A firefighting chemical banned from manufacture has been repeatedly leaked from Devonport Naval Base.
The eight leaks of halon – described as a powerful global warming agent – were among nearly 150 hazardous chemical spills investigated at the Auckland base in the past decade.
They included a 500l spill from a wastewater tank and an 800m slick of firefighting foam in the ocean after it washed off the deck of a ship.
Also investigated was a caustic soda mishap after a beer keg line burst during cleaning, according to a document obtained under the Official Information Act.
HUGE OZONE DEPLETION POTENTIAL
The 'halon' leaked at Devonport was one of a group of substances known as halons, which occupy a legal twilight zone in New Zealand.
It is prohibited under law because of its huge potential for depleting the ozone layer.
But halon remains mandatory in some aircraft firefighting systems because it is very lightweight and effective, though work is underway to fully phase it out.

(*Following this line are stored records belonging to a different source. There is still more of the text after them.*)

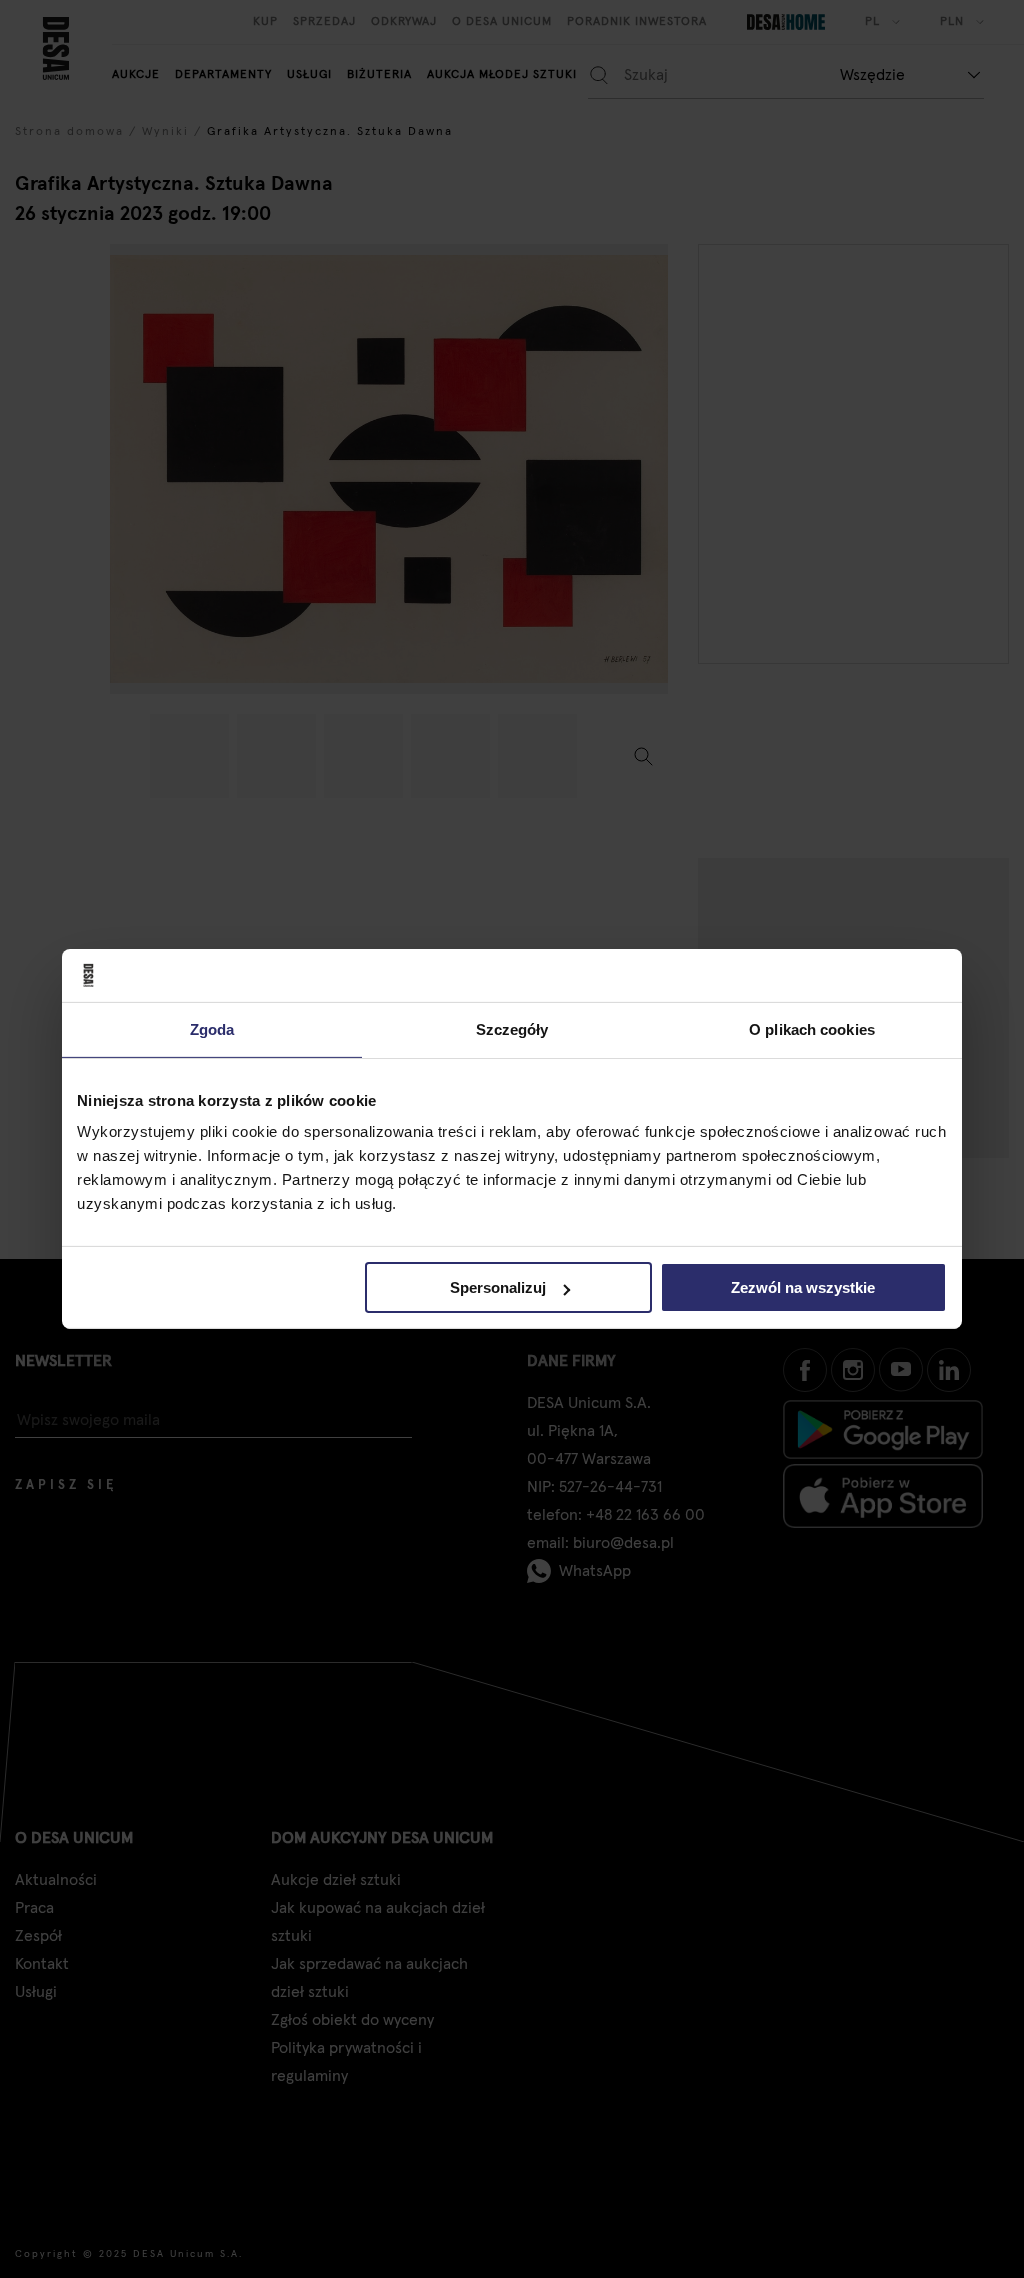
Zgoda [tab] (212, 1028)
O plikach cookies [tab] (812, 1028)
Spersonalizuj (498, 1287)
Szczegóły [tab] (512, 1028)
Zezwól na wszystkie (803, 1287)
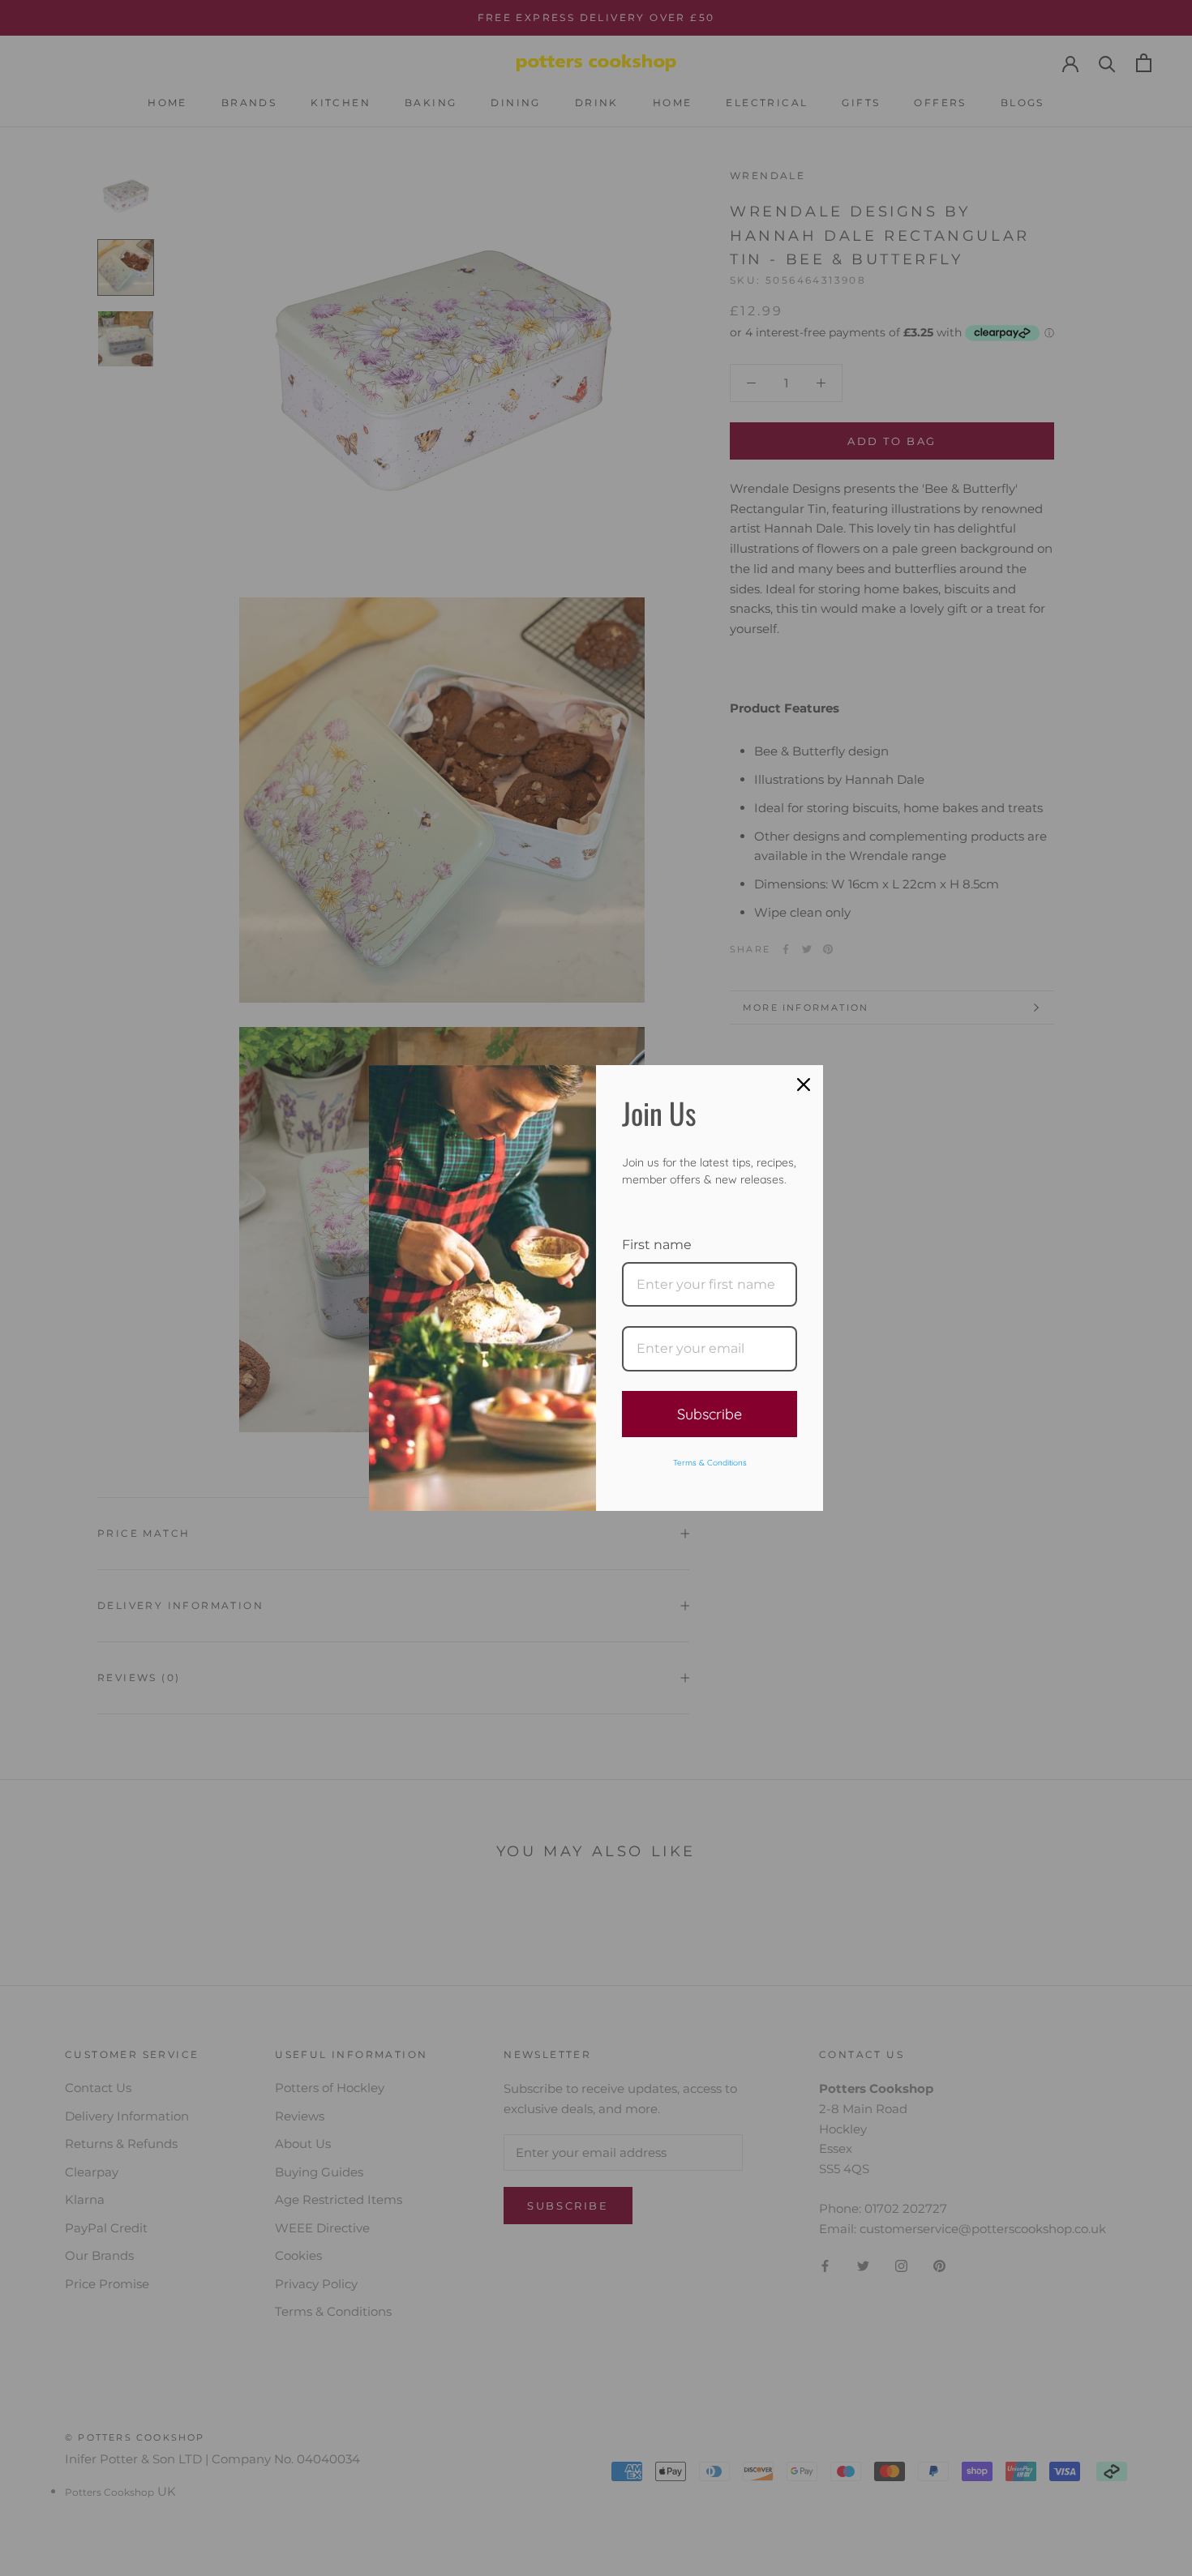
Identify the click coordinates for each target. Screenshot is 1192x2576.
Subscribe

A Defence Force spokeswoman said recycled halon is used as a firefighting medium aboard the two ANZAC Class frigates.
Manufacturing any new halon was banned by international treaty, so stocks are slowly depleting.
An Environmental Protection Agency (EPA) spokesman said halon can only be imported by applying for special 12-month exemption permits.
ENVIRONMENTAL PROTECTION AGENCY UNAWARE
Since August 2017 eight halon leaks sparked investigations at Devonport Naval Base, home of the Royal New Zealand Navy.
They included an incident where a valve on a 10kg cylinder popped off and the halon inside was lost to the atmosphere.
In another instance, 35kg leaked through a bursting disc on its container.
The leaks came as news to the EPA.
A spokesman said the agency was not notified of them because it was not a legal requirement under the Ozone Layer Protection Act (OPLA) at the time.
However, it recently introduced a notification requirement when issuing halon exemption permits, the spokesman said.
"The leaks that you refer to occurred before the introduction of this requirement by the EPA."
A LITANY OF LEAKS
The Official Information Act response from Defence Force headquarters chief of staff Air Commodore A.J. Woods revealed 149 chemical spills were investigated at Devonport Naval Base in the past decade.
Among them was a 2010 incident where firefighting foam washed off the deck of a ship and resulted in an 800m slick in the sea.
Two years later, an incident was recorded simply as "cleaning with caustic soda, beer line burst, spilled".
The outcome of that investigation, as with the others, remains unknown, as Defence refused to release the 149 investigation reports by Navy Occupational Safety and Health, citing the substantial collation and research required.
In October 2012, a "sewage treatment plant spill" resulted in a 250sqm slick at sea.
A Defence spokeswoman said the material was a bilge diesel mixture and the spill was reported to Auckland Harbourmaster.
In another incident subject to an investigation, 500l was spilled from a wastewater tank at the base in February 2015
All spills into the sea spurred a notification to the Harbourmaster or Maritime NZ, the spokeswoman said.
In 2018, Stuff reported toxic firefighting foam, used in training, had contaminated the ground and the shoreline near the Devonport base.